I go to my work email, and what do I discover? A few colleagues noticed a goose with a broken wing on campus and decided to help it. Other colleagues asked for advice on how to protect a goose nest that they saw around campus. All was well and good until a couple of people decided to pollute the discussion with moaning about immoral women destroying “unborn life in the womb” and asking if this is what American soldiers have been dying for overseas. No, I don’t see the connection either.

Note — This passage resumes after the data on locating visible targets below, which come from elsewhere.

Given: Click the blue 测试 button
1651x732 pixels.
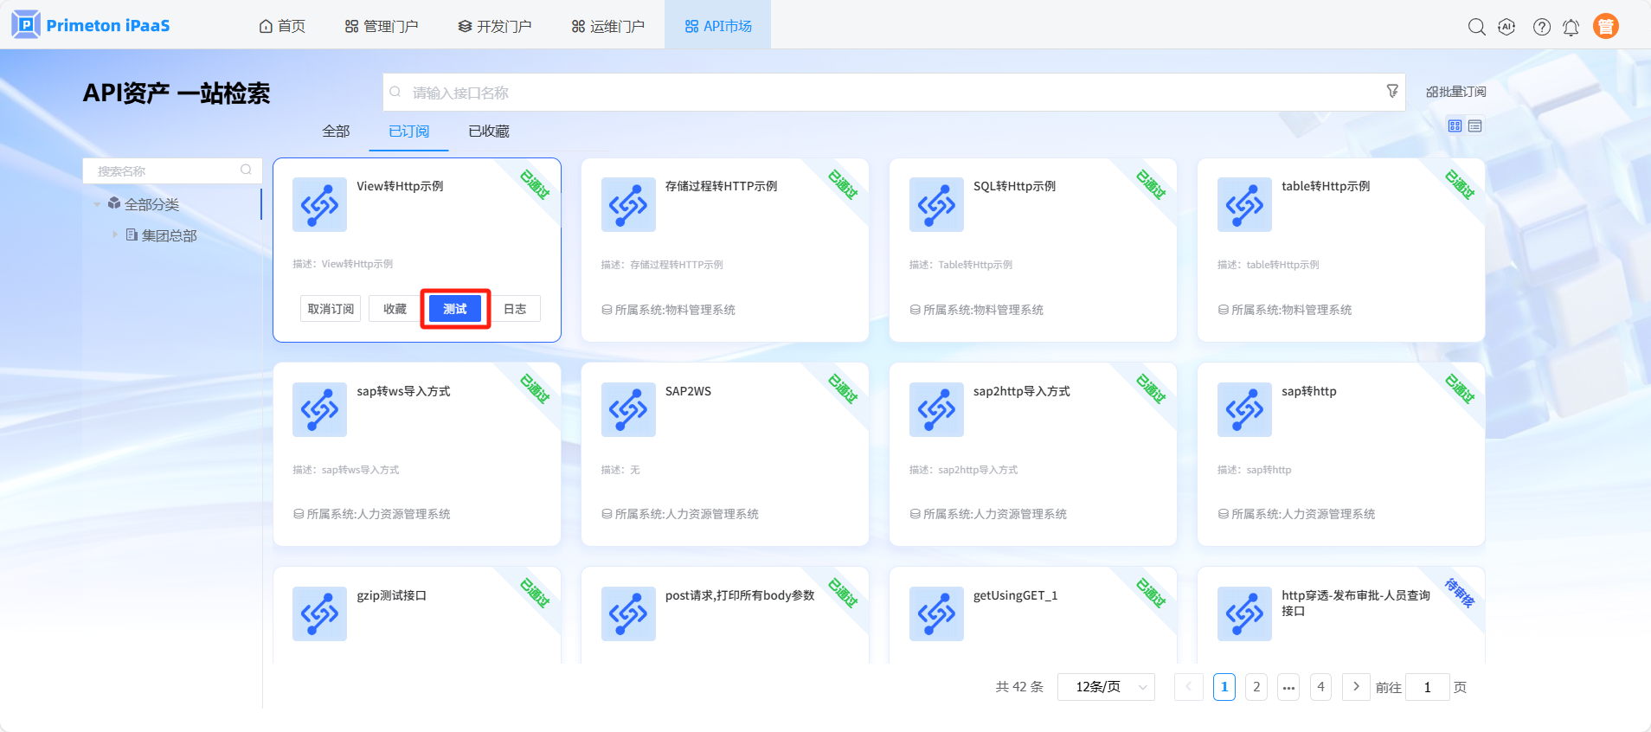Looking at the screenshot, I should [x=455, y=309].
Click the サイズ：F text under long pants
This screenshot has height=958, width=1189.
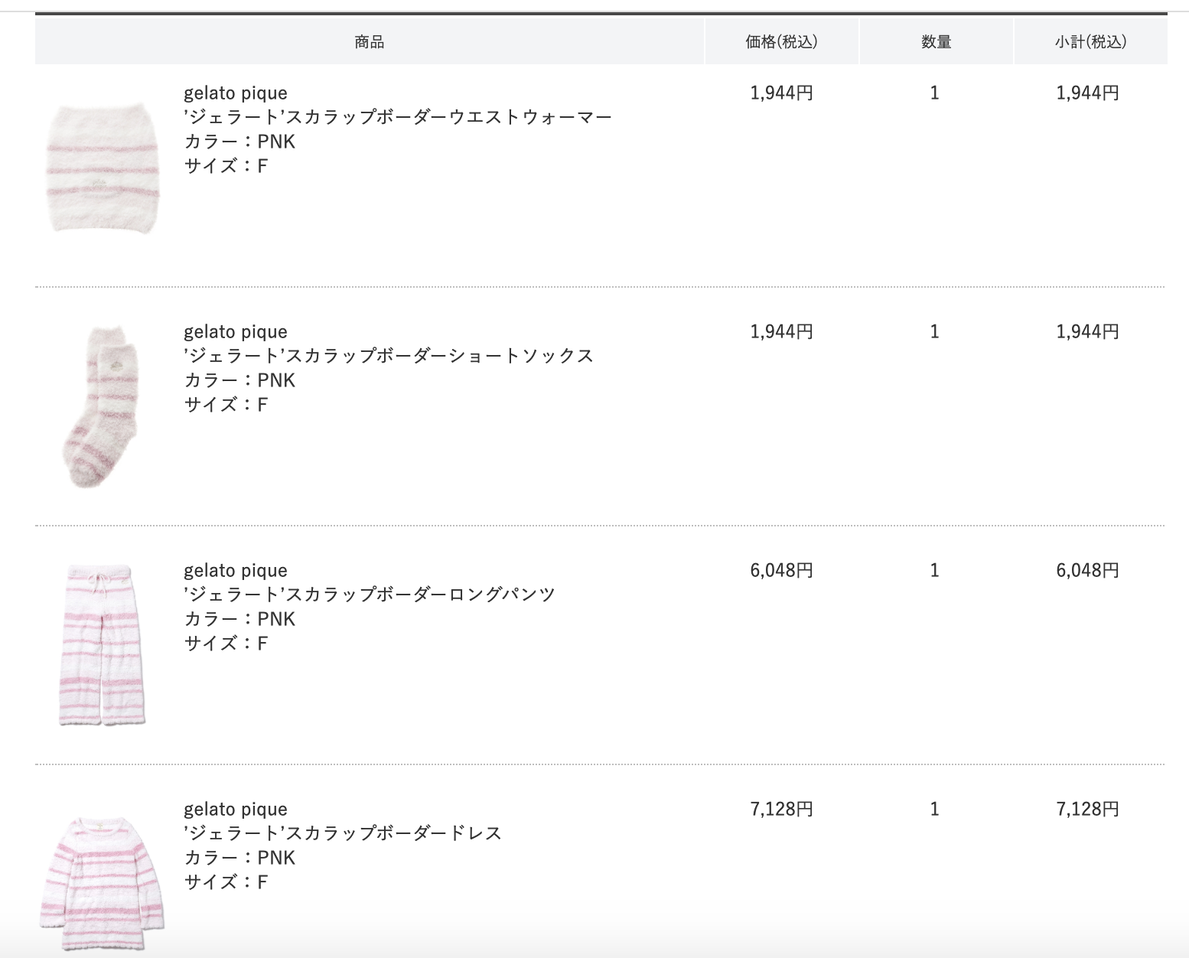[226, 644]
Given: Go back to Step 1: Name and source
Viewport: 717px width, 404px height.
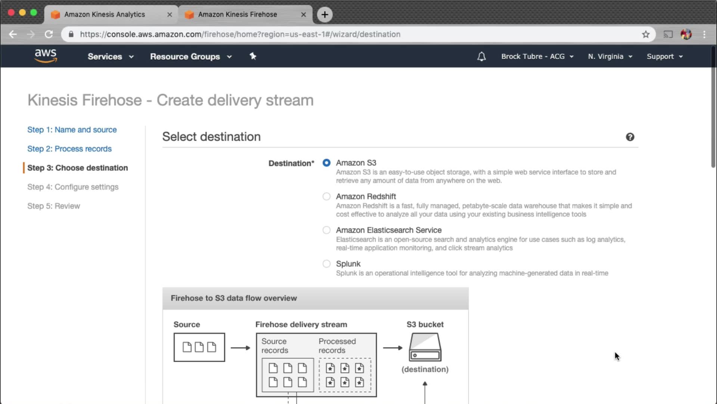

This is work email, mind you. It’s one thing to discuss working conditions on campus (of which conditions geese are a huge part, as you know from my previous posts). But I would be pilloried if I sent out any pro-abortion messages to the university community (and rightfully so because the work email exists for other purposes). In the meanwhile, we have to sit by quietly as we are publicly berated for being immoral women and for supposedly disrespecting soldiers because we believe we have the right to decide what occurs inside our own bodies. For fuck’s sake, is that the liberal academia I’m hearing so much about?
Of course, I sent out an email in response insisting that I not be exposed to this sort of propaganda in the workplace. I’m very angry right now.
That’s absolutely horrible and I’m glad you said something. I agree with you that the campus e-mail listserv is no place for pro-choice rhetoric either but to me the “unborn baby” discussion is worse promoting the pro-choice position. Antiabortion politics are inherently anti woman and shouldn’t be anywhere near a work place or a college campus.
LikeLike
Do you know what the male colleague who started the conversation about wombs responded to my email?
“You were a baby, too, once!”
These emails go out to everybody who works for the university. He must have thought this crucial insight was valuable enough to share with the entire school. Priceless.
LikeLike
What you actually wrote was. . . harsher. Totally deserved, in my opinion.
LikeLike
Yes, it was. I don’t believe I have a contractual obligation to put up with this sort of thing.
LikeLike
I suppose I shouldn’t be surprised, but I am.
Why are all these committees of religious zealots, pious purity panty sniffers, and secular sad sacks, so terrified of autonomous women?
Why do they insist on turning it into some weird test of praxis for whatever stupid ideology they want to push? If I have a kid or don’t have one it’s for deeply personal reasons, not because of God/community/nation state/the planet/whatever. For all of the rhetoric about larger groups, those groups aren’t there in a meaningful way when it comes to child-raising. Sure, my great-grandmother had 10 children; but she also lived in a joint family and had a large extended family around her.
The moment in which large numbers of people are able to reliably separate the desire to have children from the desire to copulate is so recent and so short that I think societies haven’t even integrated it yet in any meaningful way.
LikeLike
I will never understand the hubris and the absolutely deranged sense of self-importance that could motivate a person to try to force a woman into a pregnancy she doesn’t want. I’d collapse under the enormous weight of responsibility if I did something like that. What if she suffers pregnancy complications? Has pre-eclampsia? Diabetes? PUPPPS? A rupture? What if the baby is sick, premature, what if they fail to bond, what if they end up miserable? What if she attempts an unsafe abortion and hurts herself or dies?
Why would I want to intrude upon the lives of complete strangers and cause all this to them against their will? I’d have to be a monster. It’s monstrous. And these people claim to be religious when they have appointed themselves gods over the lives of others?
As my mother’s priest always says whenever people start complaining about sinners, “Just concentrate on yourself and on trying to be as good as you can. Leave others be. It’s not up to you to judge or to manage their lives.”